Aim
Reproduce the entries word for word, starting with the line containing "Given: Select the" and going on through the end of the entries. Leave the pictures out of your answer.

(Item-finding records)

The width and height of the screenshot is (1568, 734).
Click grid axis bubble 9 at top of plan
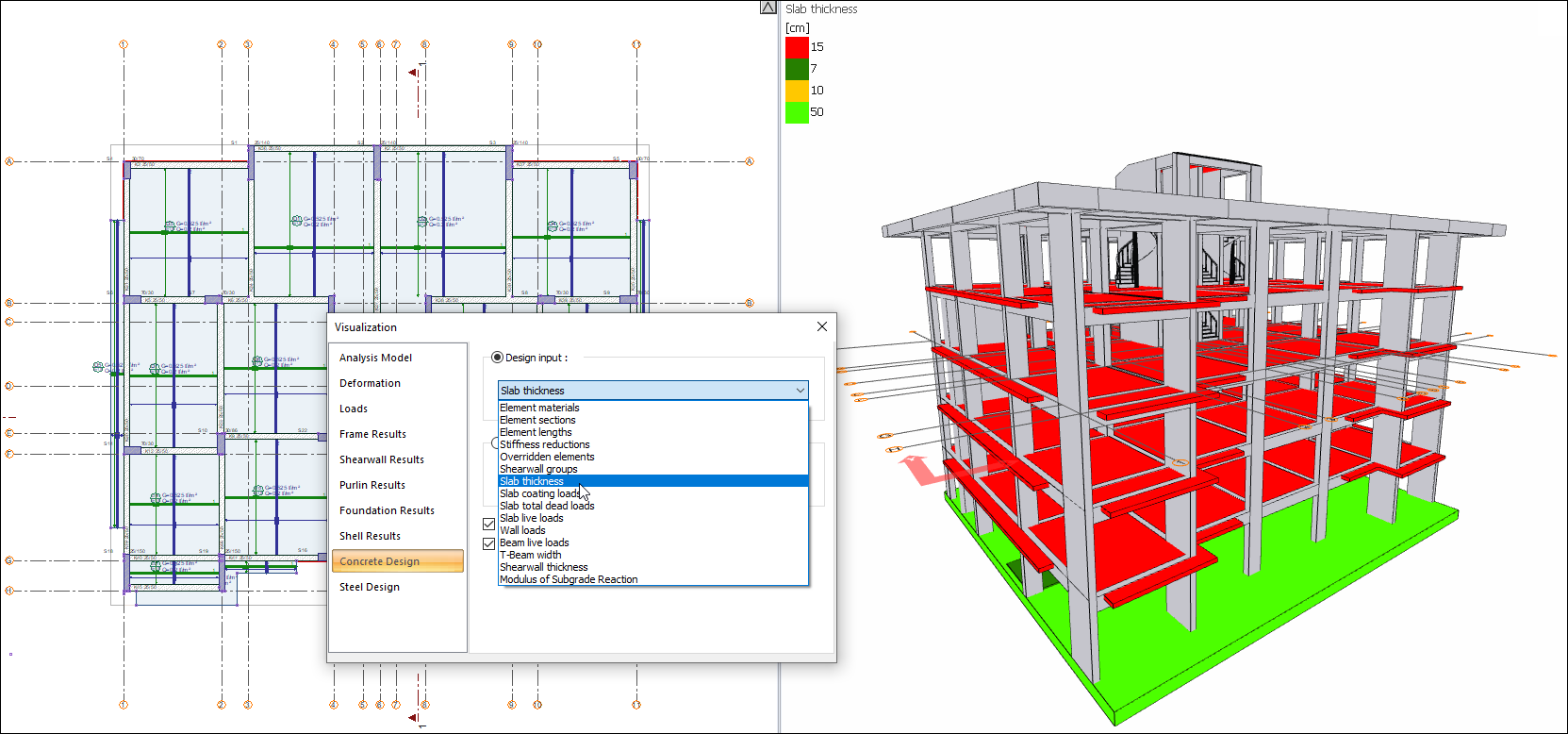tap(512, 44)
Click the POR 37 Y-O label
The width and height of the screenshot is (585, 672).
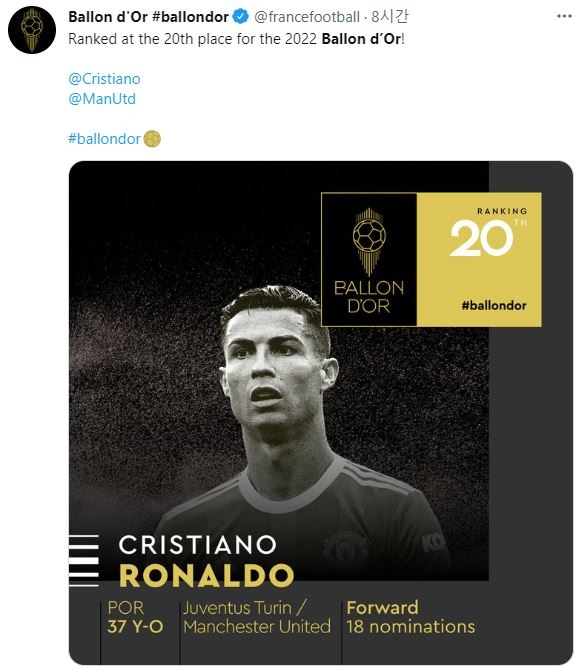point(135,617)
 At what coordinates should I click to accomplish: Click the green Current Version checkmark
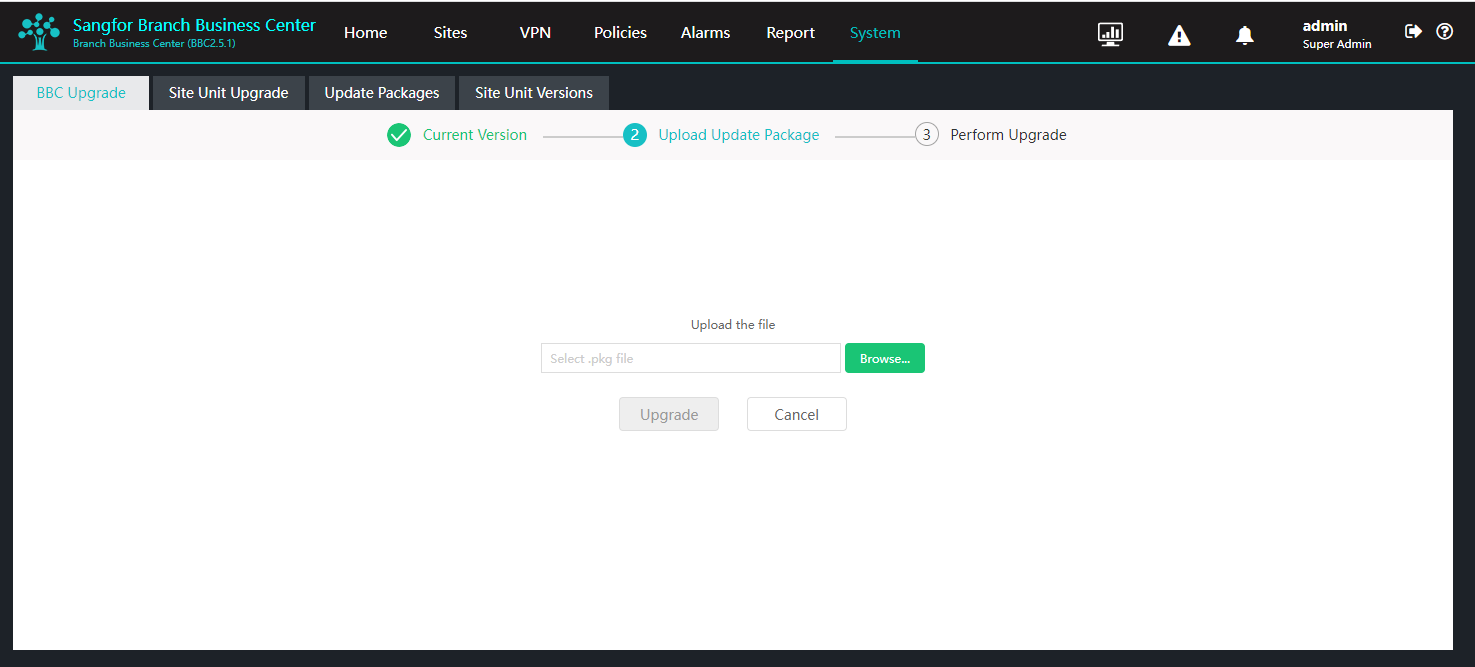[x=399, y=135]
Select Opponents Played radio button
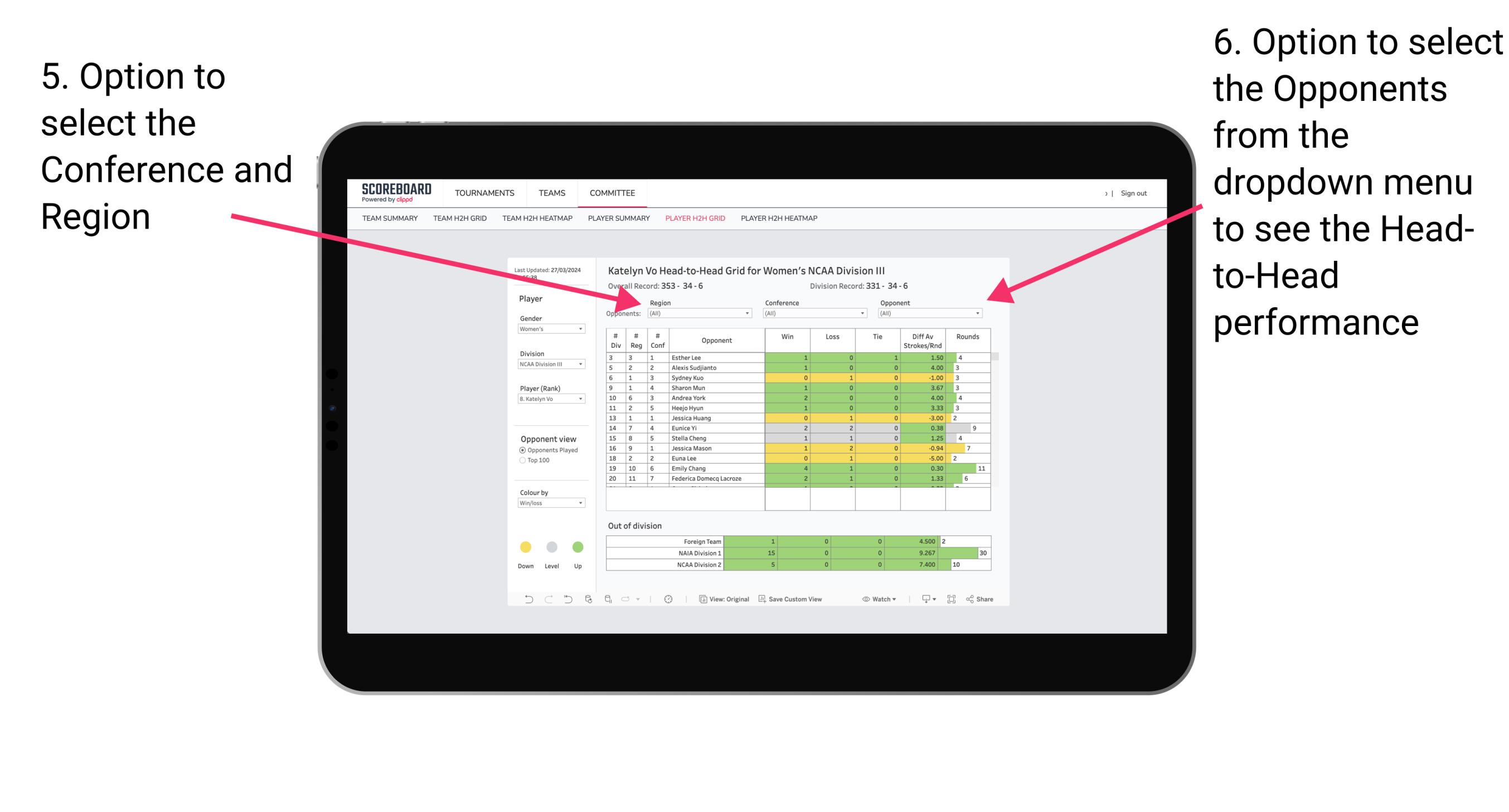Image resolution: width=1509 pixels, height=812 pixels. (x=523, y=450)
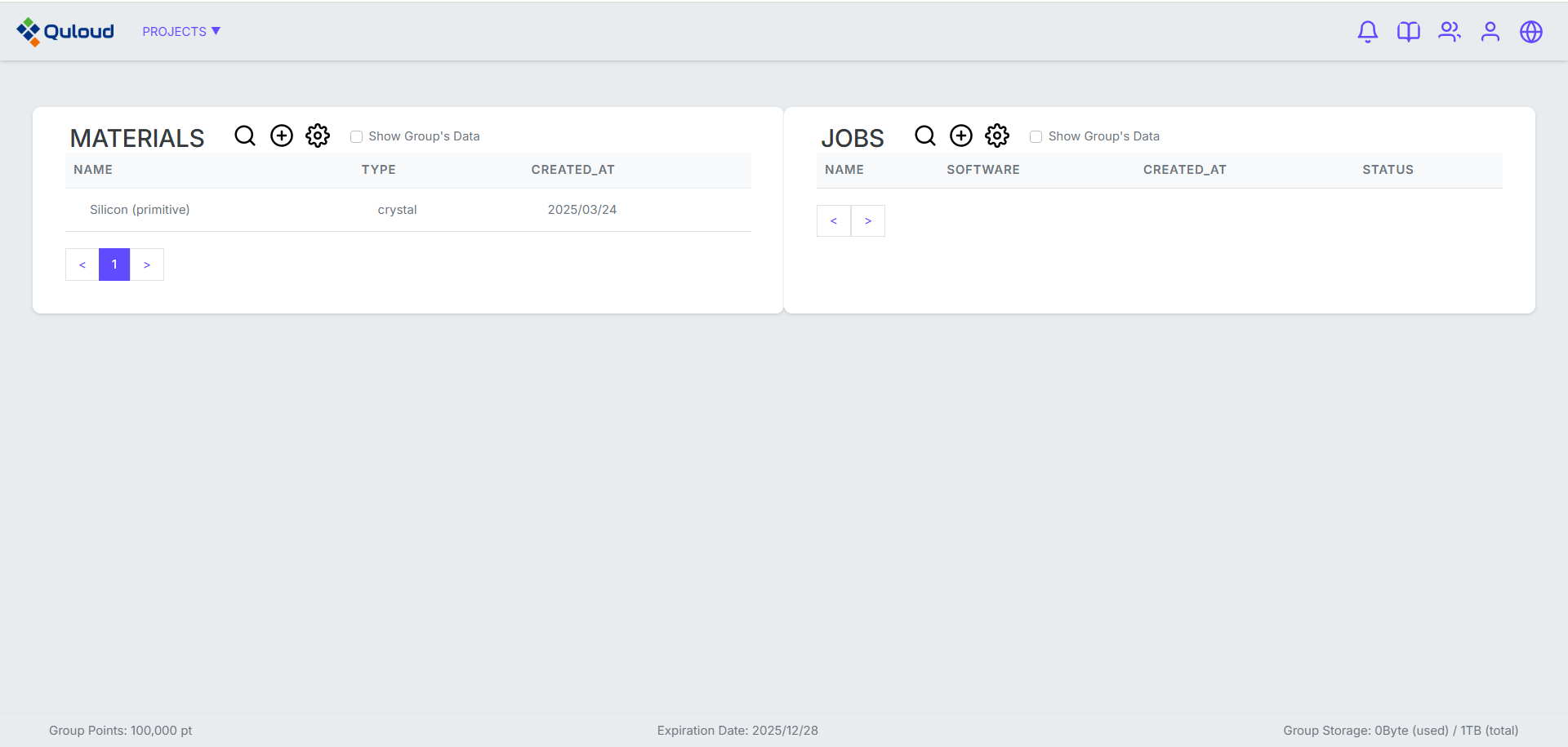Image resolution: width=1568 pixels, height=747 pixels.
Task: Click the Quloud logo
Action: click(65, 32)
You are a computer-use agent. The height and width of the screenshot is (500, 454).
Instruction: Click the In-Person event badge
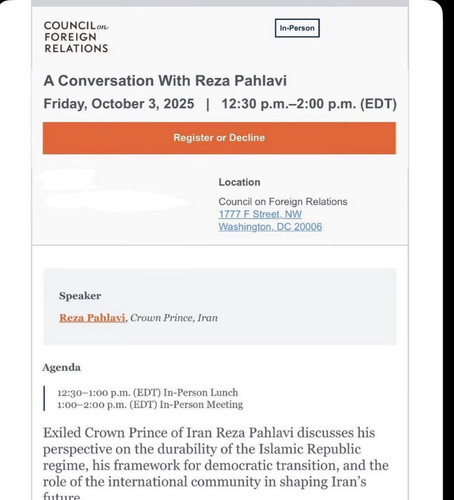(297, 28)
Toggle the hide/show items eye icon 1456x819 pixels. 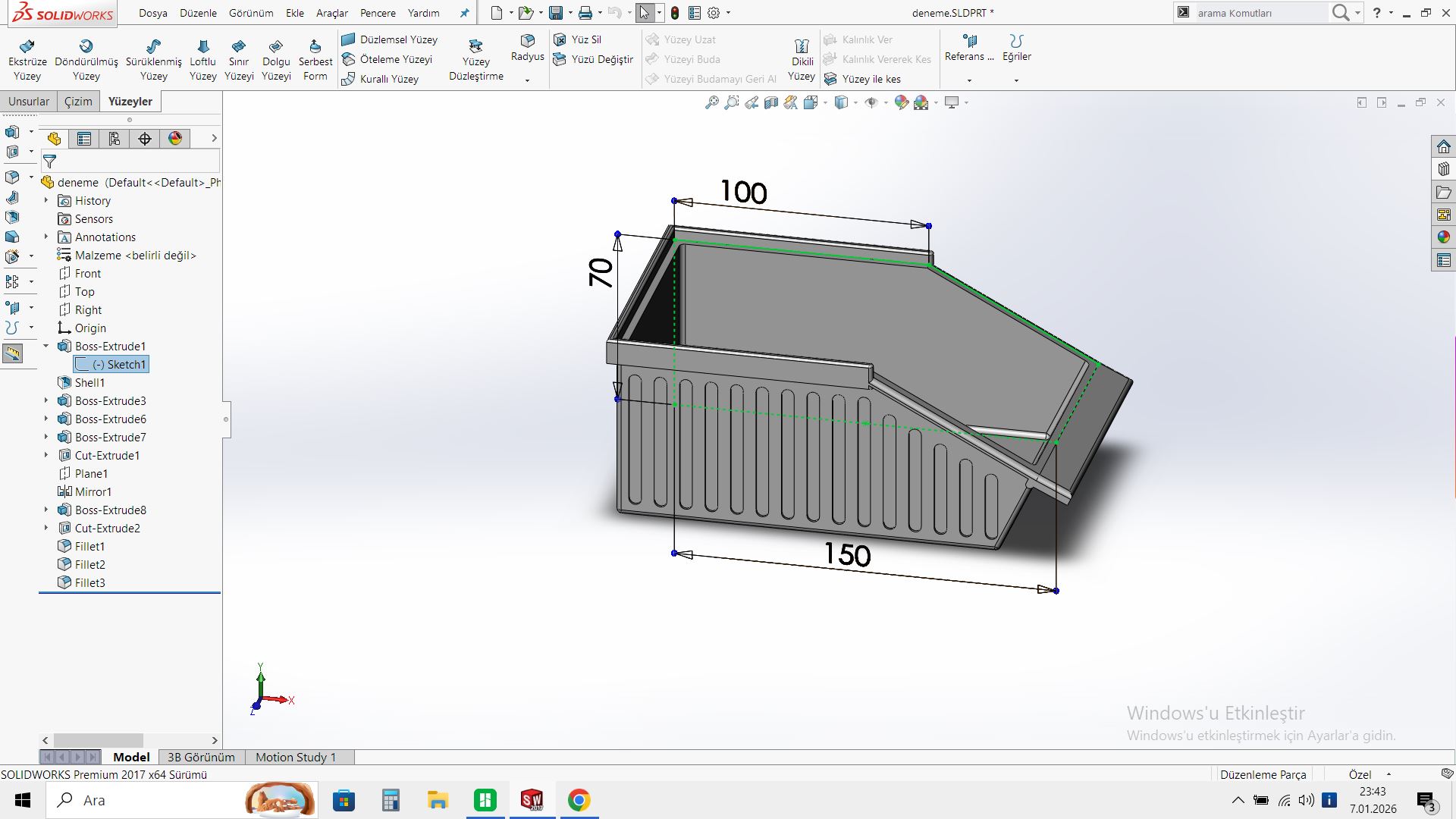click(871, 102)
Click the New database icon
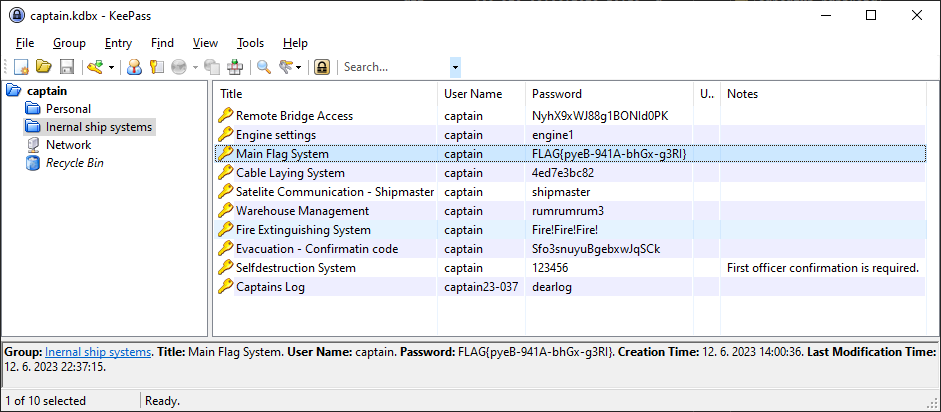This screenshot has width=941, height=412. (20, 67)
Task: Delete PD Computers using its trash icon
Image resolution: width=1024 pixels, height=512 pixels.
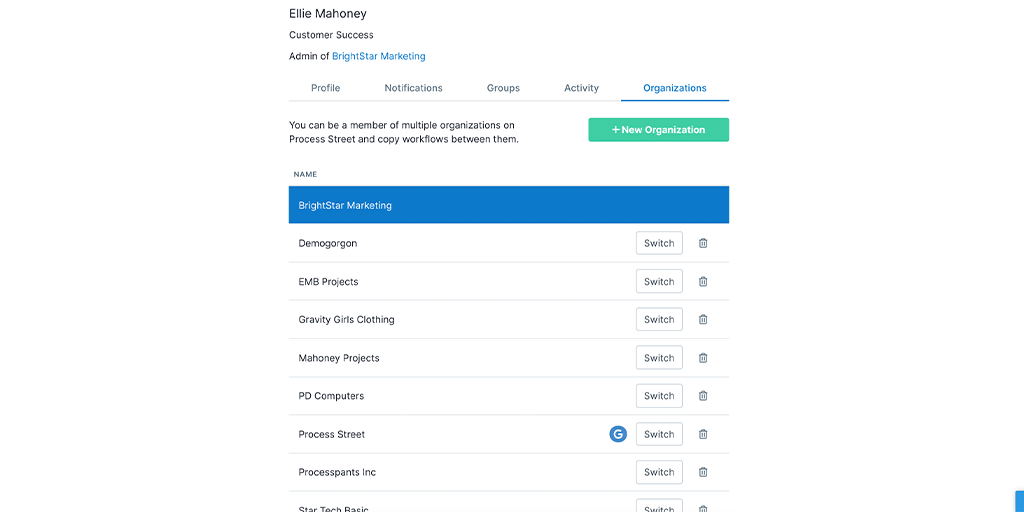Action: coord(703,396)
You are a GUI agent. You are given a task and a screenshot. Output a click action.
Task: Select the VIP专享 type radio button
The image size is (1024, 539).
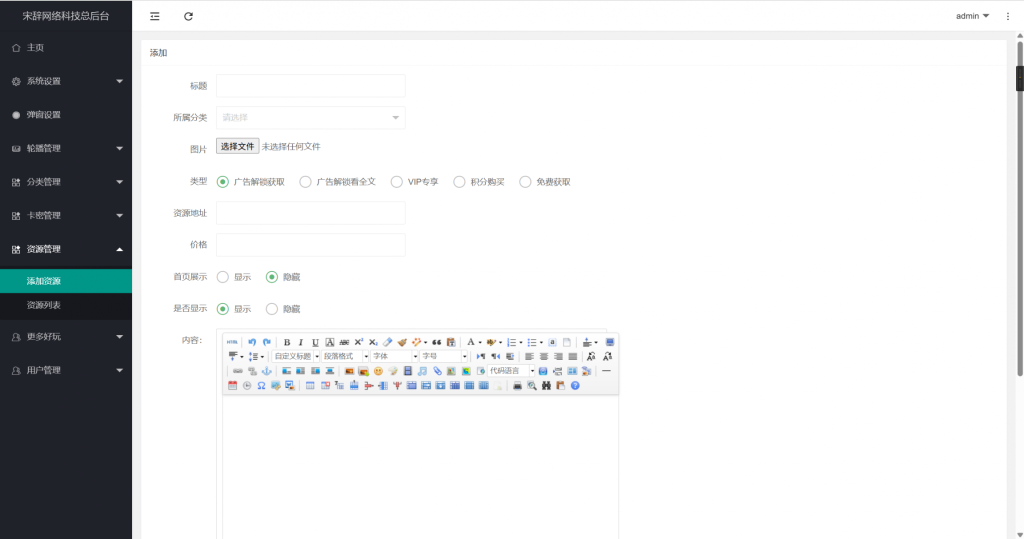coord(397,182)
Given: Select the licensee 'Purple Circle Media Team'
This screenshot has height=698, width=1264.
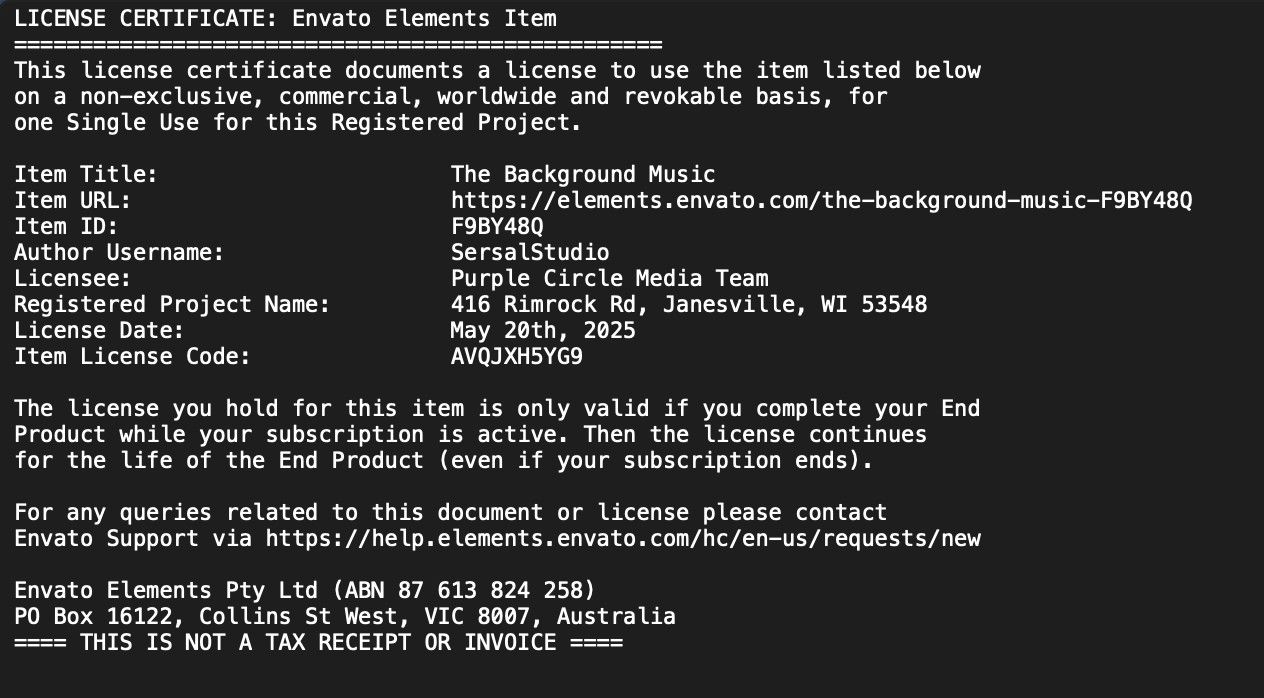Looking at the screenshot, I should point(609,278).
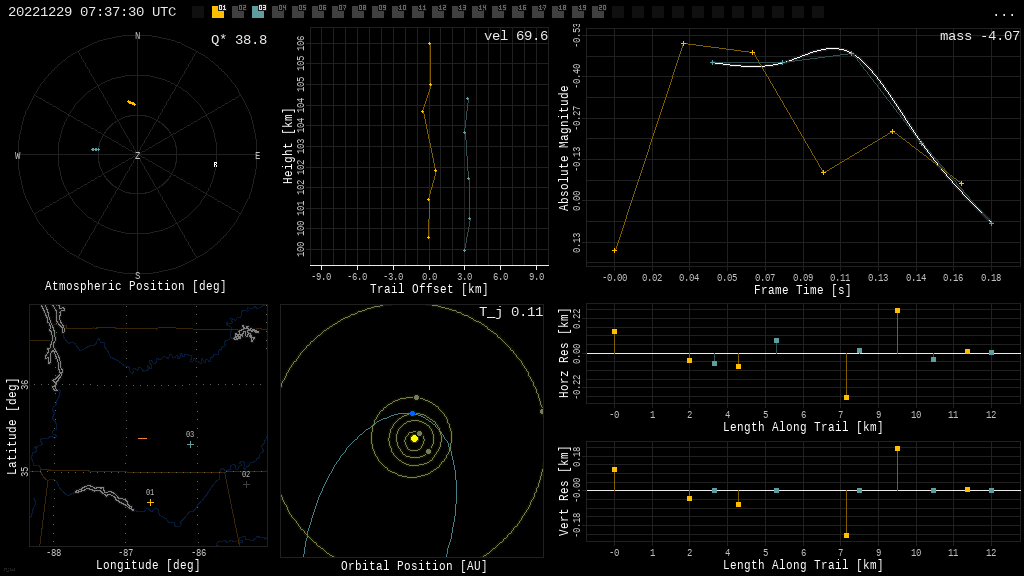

Result of the task
Given: Select the licensee 'Purple Circle Media Team'
This screenshot has height=698, width=1264.
Looking at the screenshot, I should point(609,278).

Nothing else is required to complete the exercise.